Barney Stinson once said new is always better, but that’s not the feeling I get from certain crevices of the internet when looking at the remaining landscape of the NBA’s playoff picture.

The Milwaukee Bucks, Atlanta Hawks, Phoenix Suns, and LA Clippers. The last championship won by any of these four teams came in 1971 (Bucks). Two (Phoenix and LA) have never won a championship. Two (LA and Atlanta) have never even made it to the Finals. The most recent of these teams to make the Finals was the Suns way back in 1993.

Now, I happen to LOVE having these four teams duking it out in the conference finals.

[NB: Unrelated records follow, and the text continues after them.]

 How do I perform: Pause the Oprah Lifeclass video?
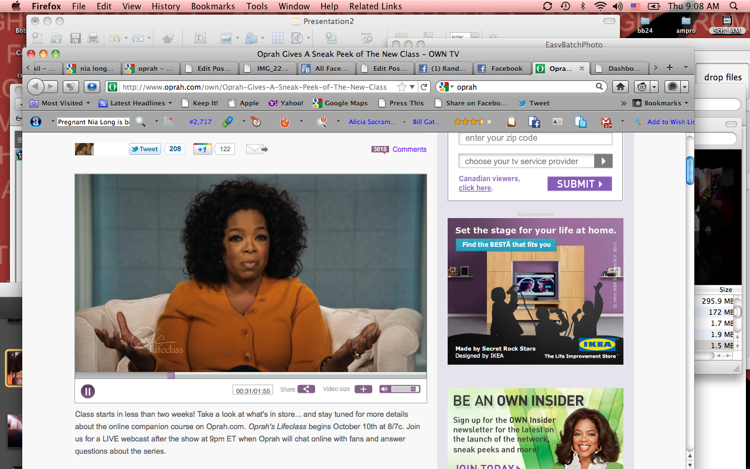(88, 391)
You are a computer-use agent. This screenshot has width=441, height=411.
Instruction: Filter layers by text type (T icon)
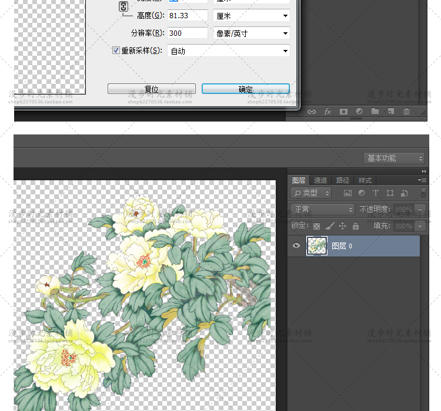376,193
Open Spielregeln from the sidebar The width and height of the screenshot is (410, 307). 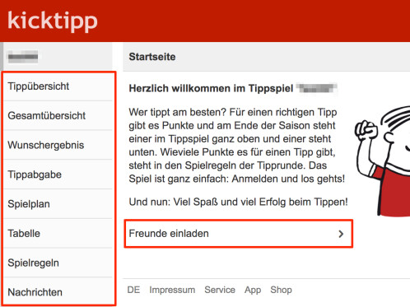58,263
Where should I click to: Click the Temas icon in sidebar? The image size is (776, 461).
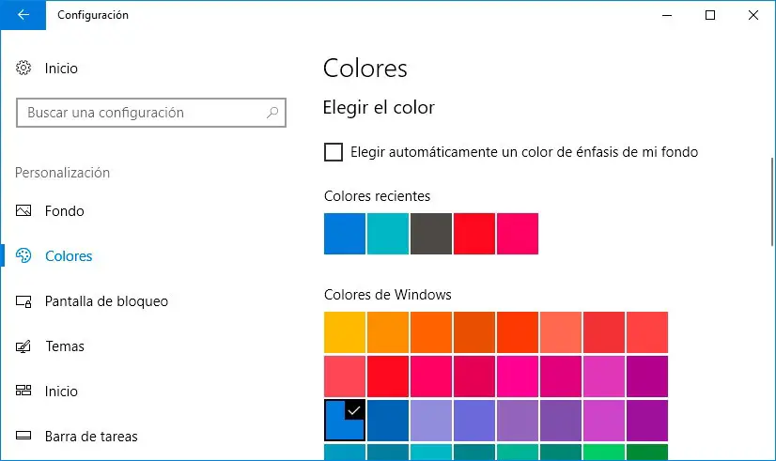(25, 346)
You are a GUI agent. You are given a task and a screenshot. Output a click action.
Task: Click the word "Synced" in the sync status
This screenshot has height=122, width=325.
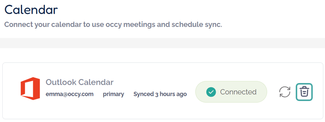pos(143,94)
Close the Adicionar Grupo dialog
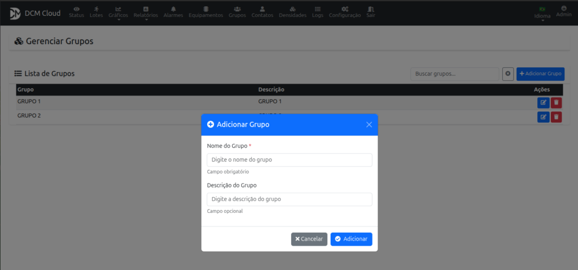 click(369, 125)
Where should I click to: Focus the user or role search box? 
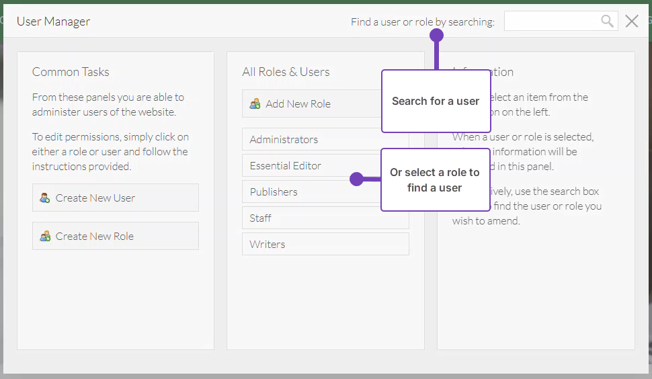(x=551, y=22)
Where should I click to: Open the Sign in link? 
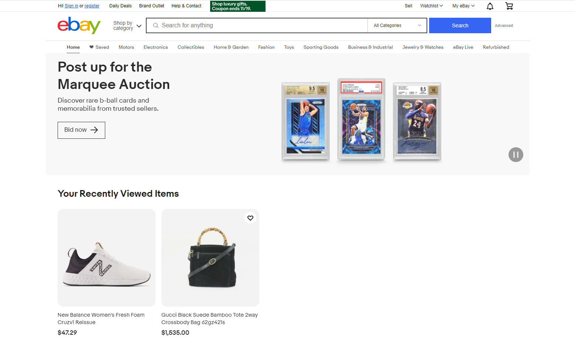pyautogui.click(x=71, y=6)
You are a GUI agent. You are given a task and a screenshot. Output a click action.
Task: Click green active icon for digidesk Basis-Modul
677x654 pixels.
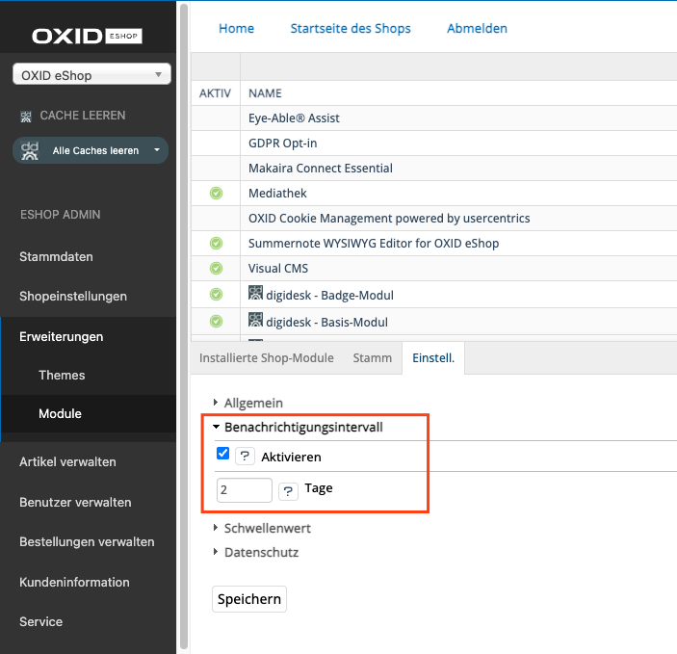[216, 322]
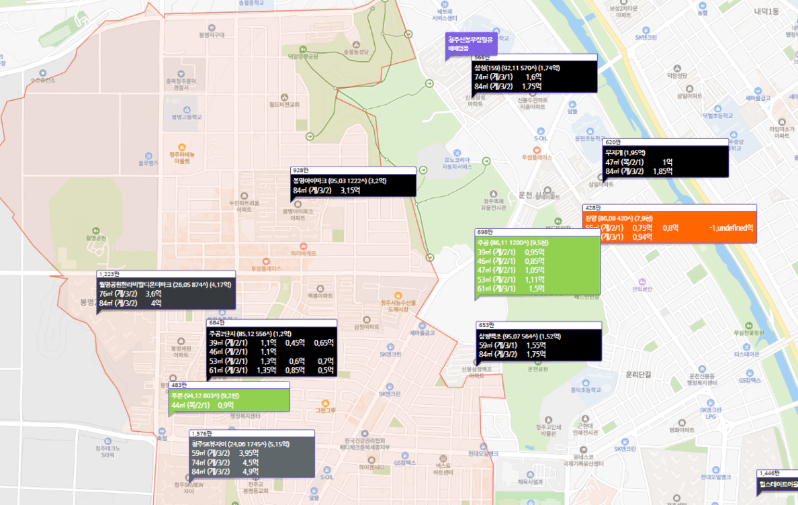
Task: Click the 송절동성당 church icon
Action: [355, 44]
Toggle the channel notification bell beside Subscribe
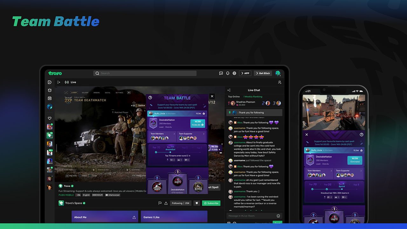 (x=197, y=203)
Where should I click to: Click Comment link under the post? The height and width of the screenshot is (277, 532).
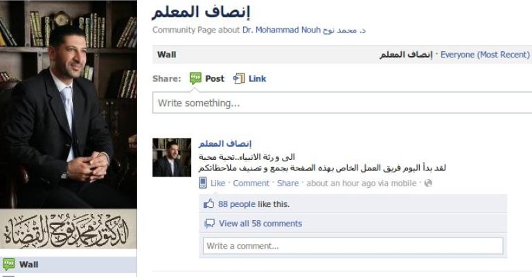pos(251,184)
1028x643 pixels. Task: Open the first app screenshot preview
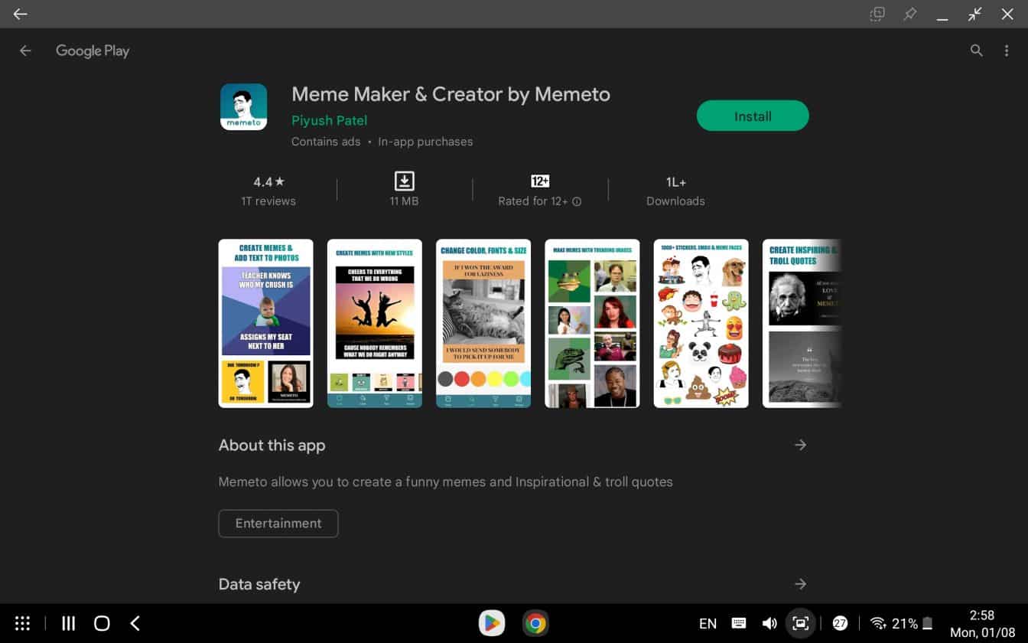(265, 322)
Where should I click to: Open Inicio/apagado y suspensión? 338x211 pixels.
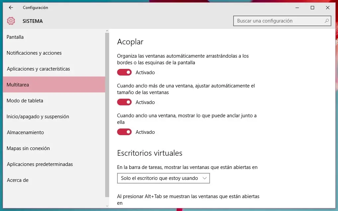click(x=37, y=116)
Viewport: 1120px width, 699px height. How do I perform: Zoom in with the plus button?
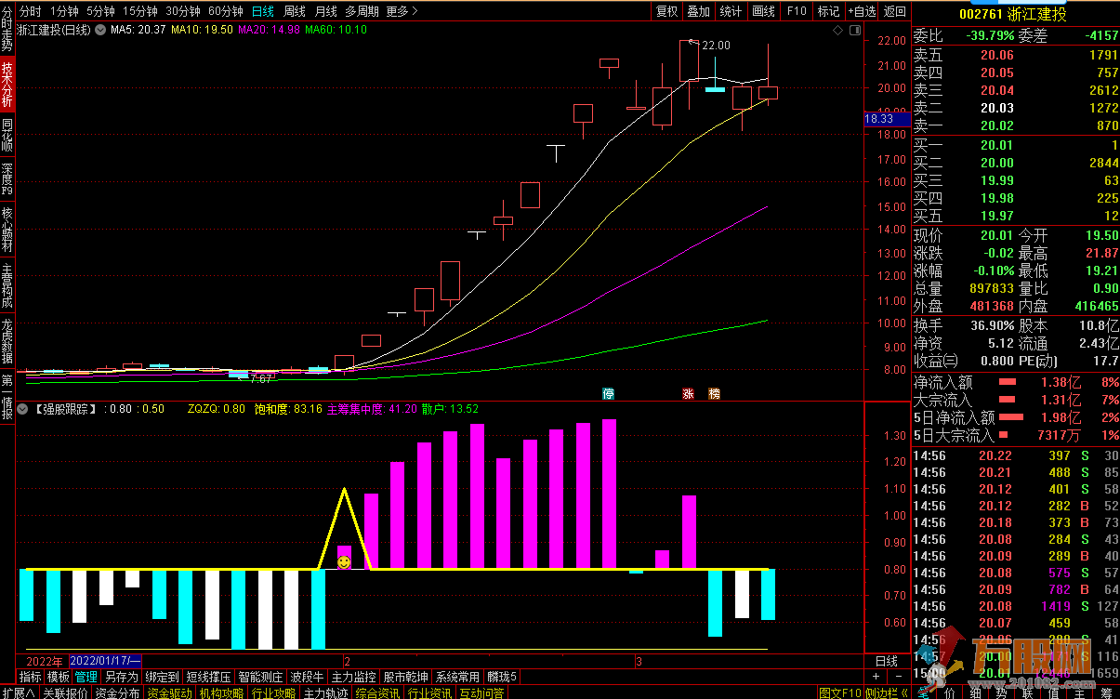click(x=876, y=676)
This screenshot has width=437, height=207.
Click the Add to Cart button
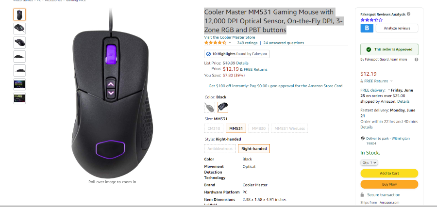389,173
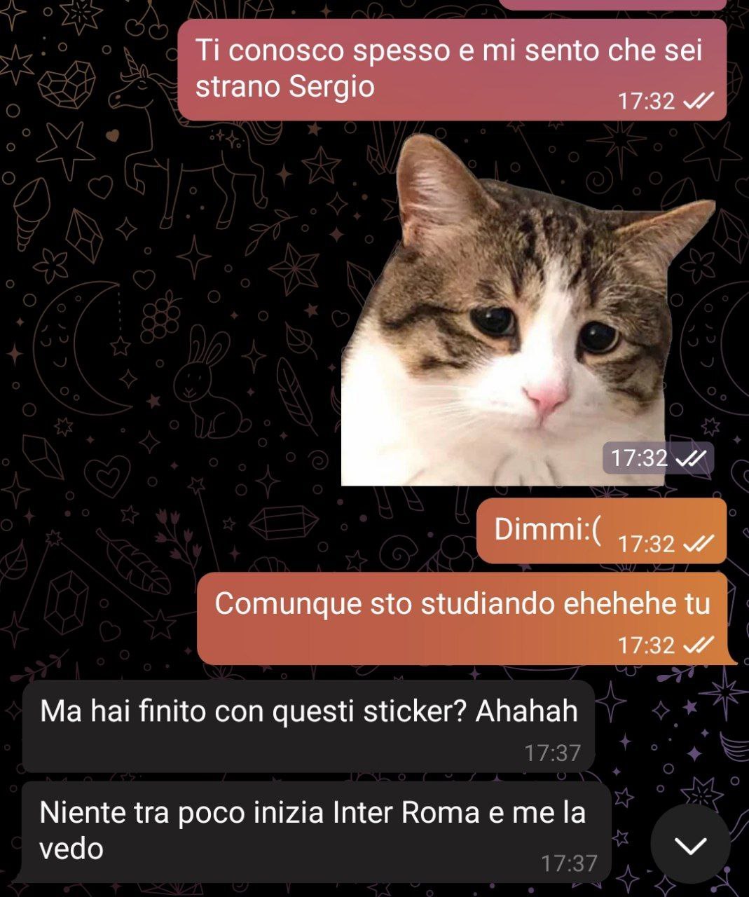Tap read checkmarks on 'strano Sergio' message

click(x=699, y=102)
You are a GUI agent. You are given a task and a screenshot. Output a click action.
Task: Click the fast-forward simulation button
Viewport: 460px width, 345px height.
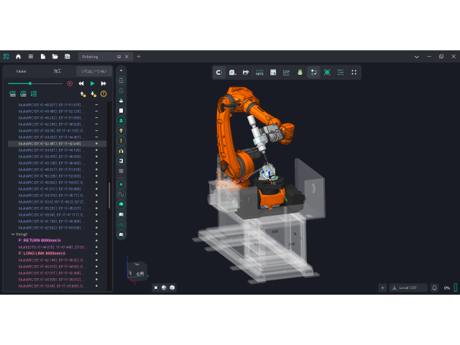pos(104,83)
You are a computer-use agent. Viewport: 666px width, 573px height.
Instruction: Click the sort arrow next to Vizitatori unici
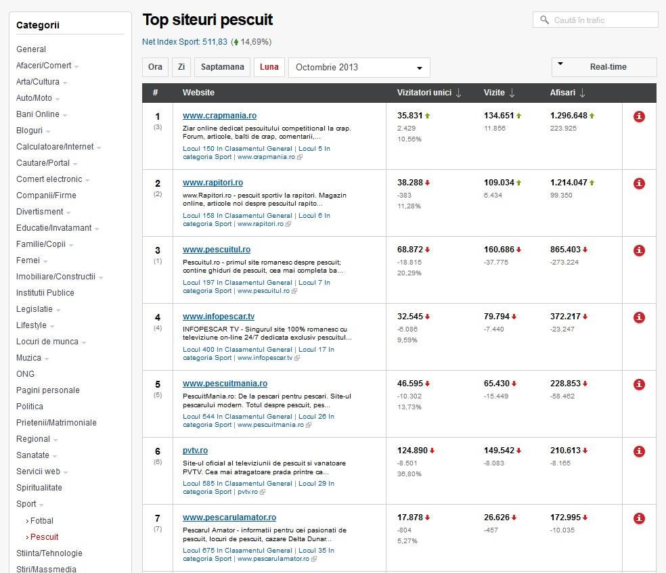[459, 93]
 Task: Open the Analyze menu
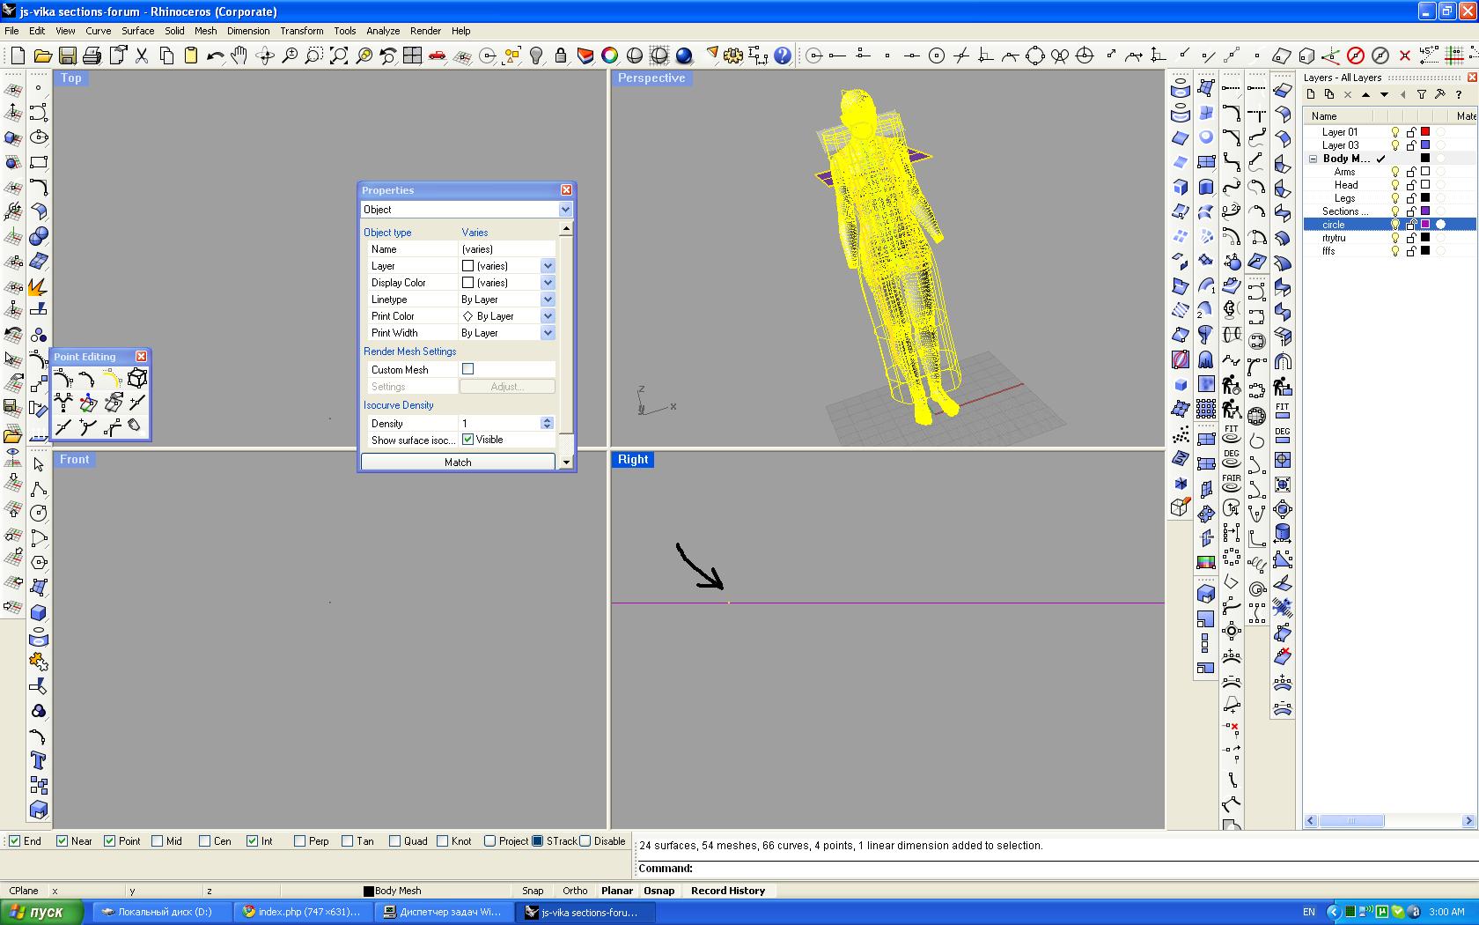[382, 31]
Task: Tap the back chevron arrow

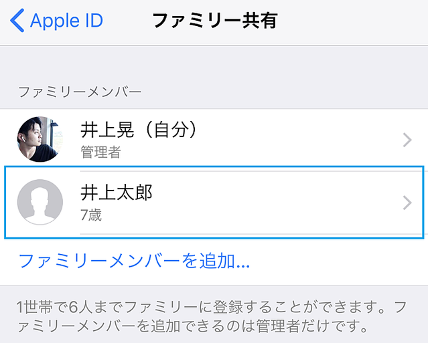Action: [17, 21]
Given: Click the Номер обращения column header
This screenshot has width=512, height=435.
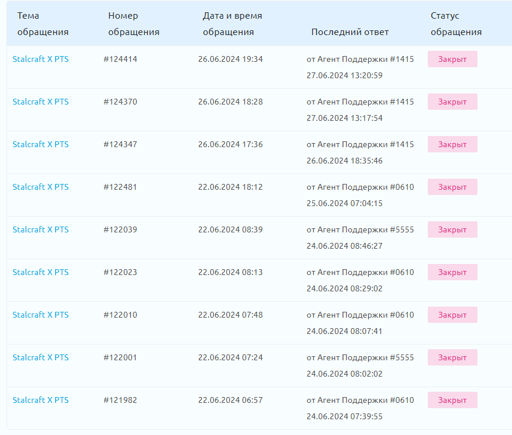Looking at the screenshot, I should click(134, 24).
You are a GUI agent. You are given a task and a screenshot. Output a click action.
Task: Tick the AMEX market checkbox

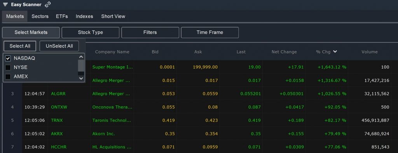[x=8, y=76]
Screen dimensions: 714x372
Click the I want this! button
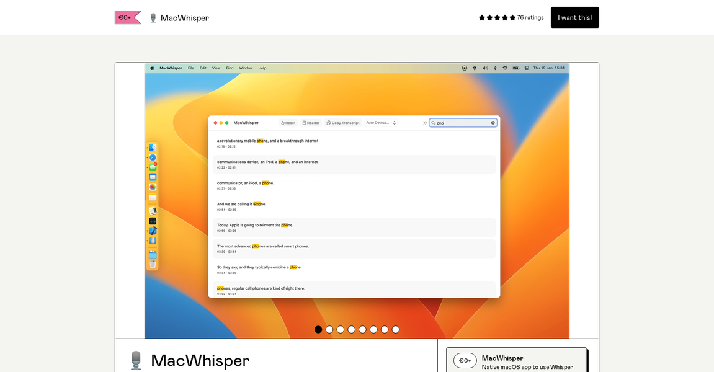click(574, 17)
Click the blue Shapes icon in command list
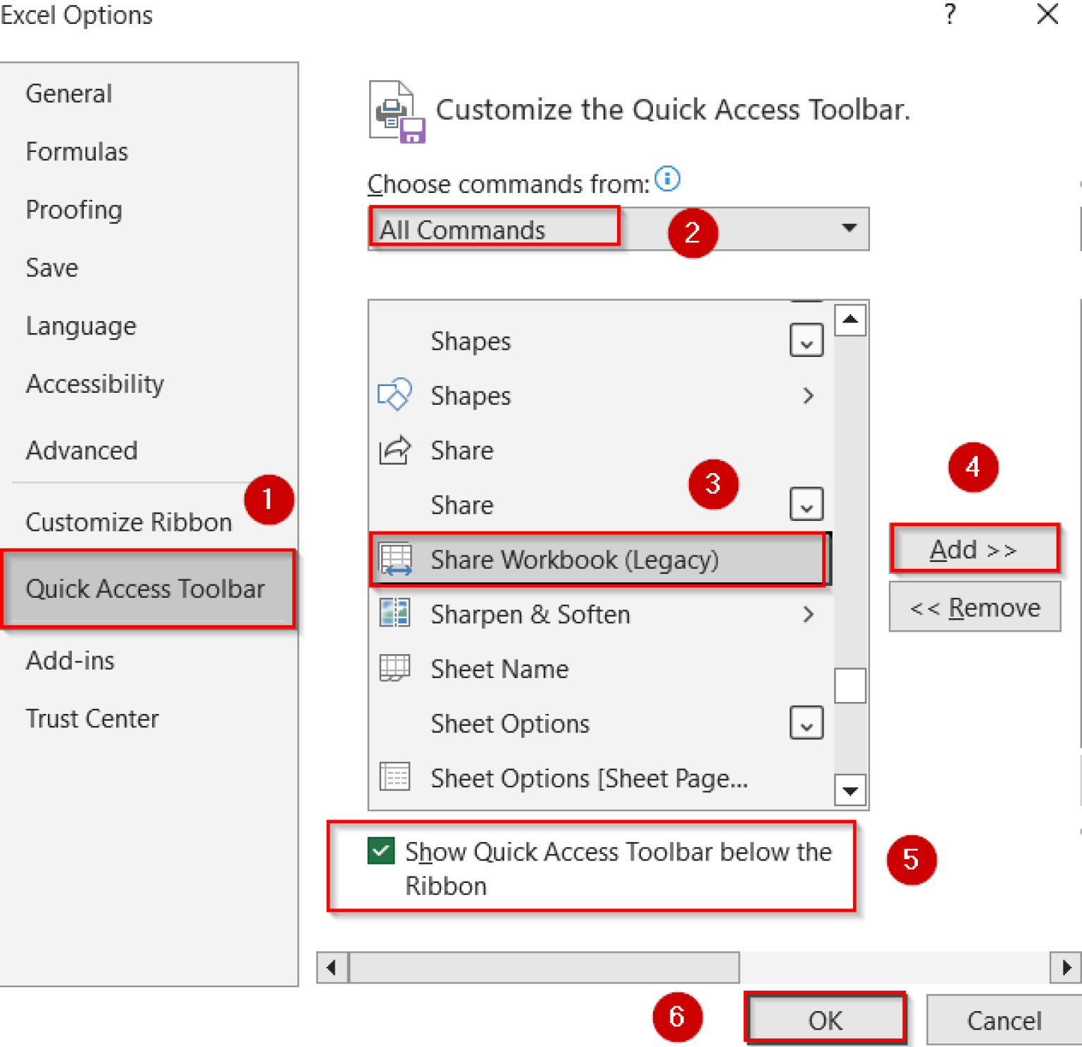This screenshot has width=1082, height=1047. click(x=396, y=395)
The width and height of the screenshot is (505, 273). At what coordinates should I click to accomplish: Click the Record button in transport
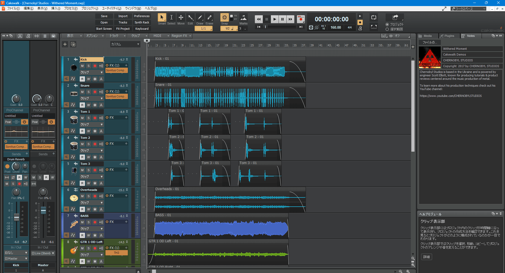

A single title can mean so much to franchises like these with little to no historical postseason success. Look at the 2016 Cavaliers or the 2019 Raptors. Every single player who was part of either team will forever be a legend in Cleveland and Toronto. When moments like that are scarce for franchises like that, there’s a significantly stronger bond than players who helped bring the Lakers or Celtics their umpteenth title.

And so the idea of that occurring once again in a way that will bring incredible amounts of joy and just sheer awesomeness to a franchise and city is something I’m looking forward to, and it’s awesome that we’re getting it no matter which team ultimately emerges from the pack. Championships mean more to the organizations that don’t get to experience them as often.

Unfortunately, not everyone feels that way.

That premier franchises like the Lakers and Celtics or big market draws like Brooklyn and Golden State aren’t in the playoffs seems to irk certain people. That the biggest names like LeBron James, Kevin Durant, and Stephen Curry are at home hinders the watchability of these playoffs.

I don’t know how large this group of people is, but they certainly exist.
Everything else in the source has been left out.